__Исходный запрос 1__. Переведите на английский язык предложение из текста о трансгрессии в искусстве: «Насилие давно приобрело черты зрелища, во многом объясняющие пассивность общества перед его лицом».

__Извлечённый текст__.
Трансгрессия — это нарушение порядков и норм, в области искусства — еще и форма критики принятых в обществе форм мышления и поведения. С этим связана важная роль искусства как средства выведения нашего сознания из рутинного автоматизма. Классическое искусство всегда было связано с мощной интеллектуальной и эмоциональной стихиями критики и обновления. Период тотальной нормализации привел к выделению из искусства (и разделению) двух в прошлом неразрывных компонентов — концептуальности и аффективности. Одна часть искусства стала концептуально-идеологической и скучной, другая — аффективной, «посттравматической». Нельзя не учитывать и того, что исчезновение трансгрессивности прямо связано с распространением сцен насилия в медиа. Люк Болтански в книге «Дистанцированное страдание»[4] описал современного обывателя, созерцающего страдания других по телевизору и вырабатывающего в себе пассивную позицию зрителя по отношению к этому насилию. Насилие давно приобрело черты зрелища, во многом объясняющие пассивность общества перед его лицом. Все эти театрализованные аресты в масках и с автоматами, бросание на пол служащих безобидных контор, ночные обыски у несчастных пенсионеров, установка на запугивание и зрелищную жестокость — вся эта «невсамделишность» насилия оказывается формой его нормализации.

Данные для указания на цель
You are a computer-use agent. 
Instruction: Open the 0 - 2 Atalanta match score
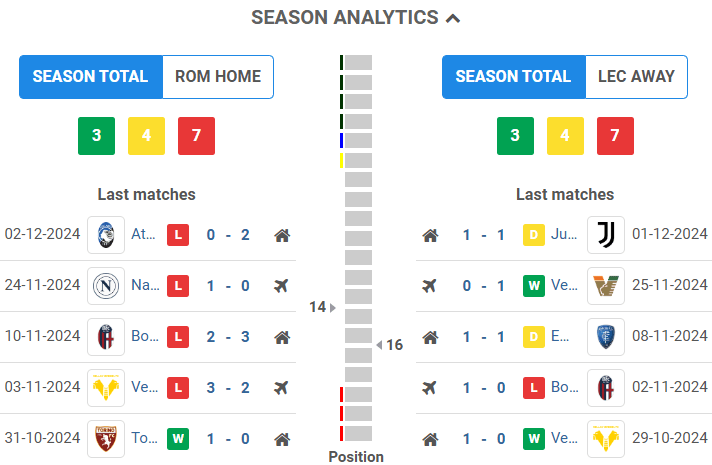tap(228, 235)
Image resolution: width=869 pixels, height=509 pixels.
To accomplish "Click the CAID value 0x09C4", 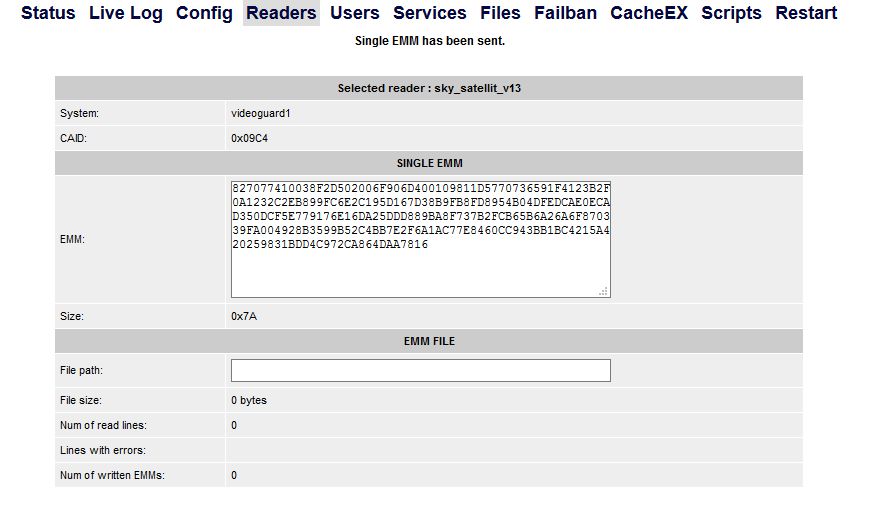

__Исходный запрос 2__. Оформите все приведенные выше строки с данными для указания на цель в виде нумерованного списка, пропустив пустые строки. Изображения в ответ не включайте.

__Решение задачи 1__. Violence has long acquired the features of a spectacle, which in many ways explain society's passivity in the face of it.

__Решение задачи 2__.
1. You are a computer-use agent. 
2. Instruction: Open the 0 - 2 Atalanta match score
3. tap(228, 235)
4. Image resolution: width=869 pixels, height=509 pixels.
5. To accomplish "Click the CAID value 0x09C4", 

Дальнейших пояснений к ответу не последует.